(TEXT TO READ):
News of his death brought tributes from allies in the school choice movement, who saw him and fellow Berkeley law professor John E. (Jack) Coons as groundbreakers for choice and equal opportunity for low-income families.
“He dedicated an enormous amount of time and energy to empowering disadvantaged families with greater access to educational opportunity,” EdChoice policy director Jason Bedrick tweeted. “May his memory be a blessing.”
“Steve Sugarman, along with Jack Coons and Milton Friedman, are the founders of the modern education choice movement,” said Doug Tuthill, president of Step Up For Students, the nonprofit K-12 scholarship funding organization that hosts this blog. “Steve’s ideas about how choice programs should be structured and implemented are still guiding us today. He was a good friend and mentor. I will miss him.”
A 1967 graduate of Northwestern University School of Law, Professor Sugarman joined the Berkeley law school in 1972 while helping Coons, his mentor, work on school finance issues. Along with William Clune, the pair co-wrote the book “Private Wealth and Public Education” and played a key role in litigating the case that equalized public education funding among California school districts.
Professor Sugarman and Coons teamed up again in 1978 to co-write “Education By Choice: The Case for Family Control.” The book argued in favor of scholarships for students of modest means, as opposed to universal scholarships associated with libertarians, sectarians and segregationists, according to a tribute to Professor Sugarman published by California Law Review.
As Professor Sugarman explained in a 2010 tribute to Coons, the primary goal was “to assure genuine choice to families who are financially disadvantaged, primarily working class and lower-income families.”

(DATA SECTION):
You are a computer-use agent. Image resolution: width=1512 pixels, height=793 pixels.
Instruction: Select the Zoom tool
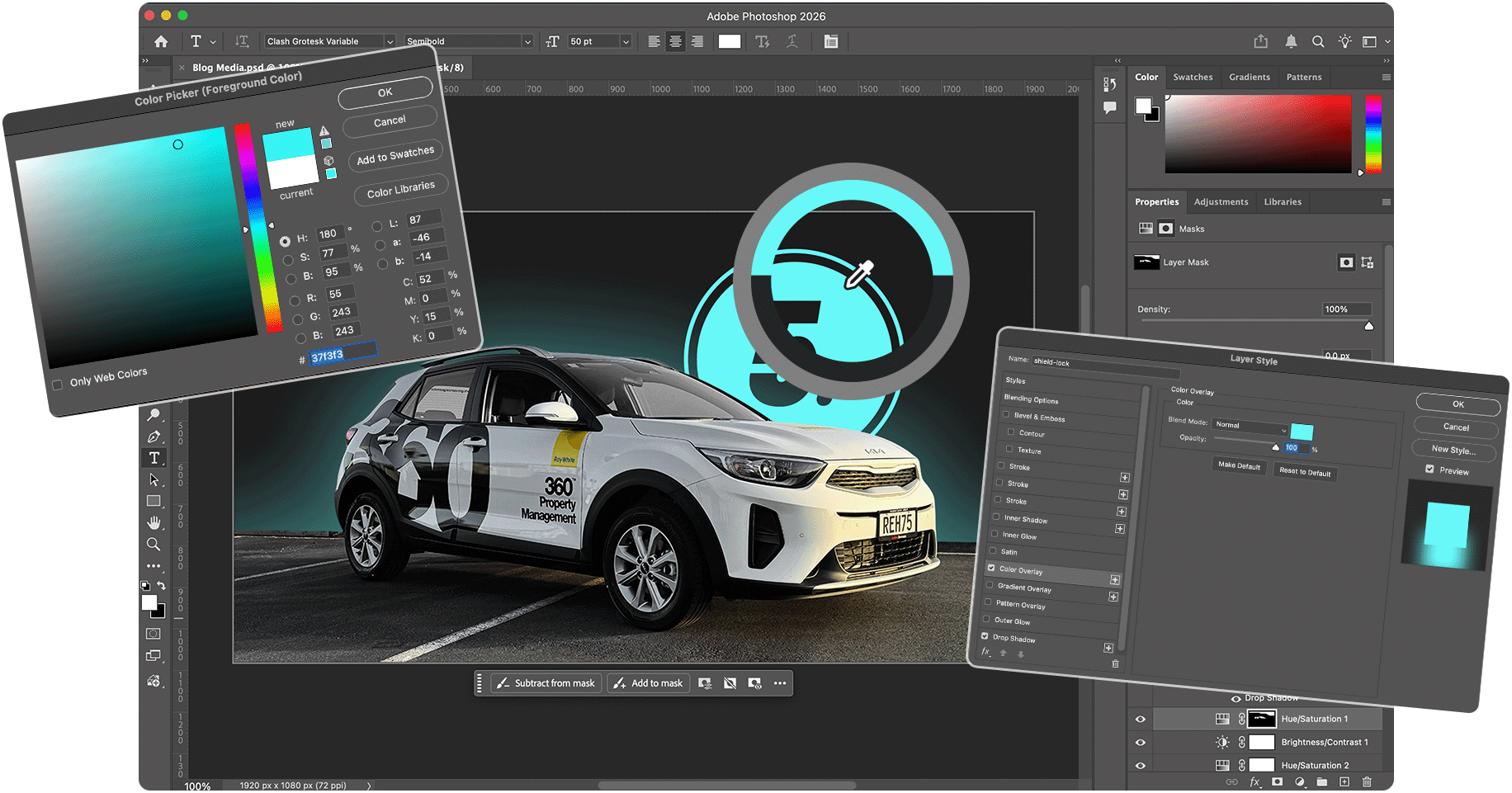click(154, 544)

(REQUIRED TASK):
Give the article about Professor Sugarman again from "A 1967 graduate" to "California Law Review.", inclusive, substituting "volume" for "book".

(WRITTEN ANSWER):
A 1967 graduate of Northwestern University School of Law, Professor Sugarman joined the Berkeley law school in 1972 while helping Coons, his mentor, work on school finance issues. Along with William Clune, the pair co-wrote the volume “Private Wealth and Public Education” and played a key role in litigating the case that equalized public education funding among California school districts.
Professor Sugarman and Coons teamed up again in 1978 to co-write “Education By Choice: The Case for Family Control.” The volume argued in favor of scholarships for students of modest means, as opposed to universal scholarships associated with libertarians, sectarians and segregationists, according to a tribute to Professor Sugarman published by California Law Review.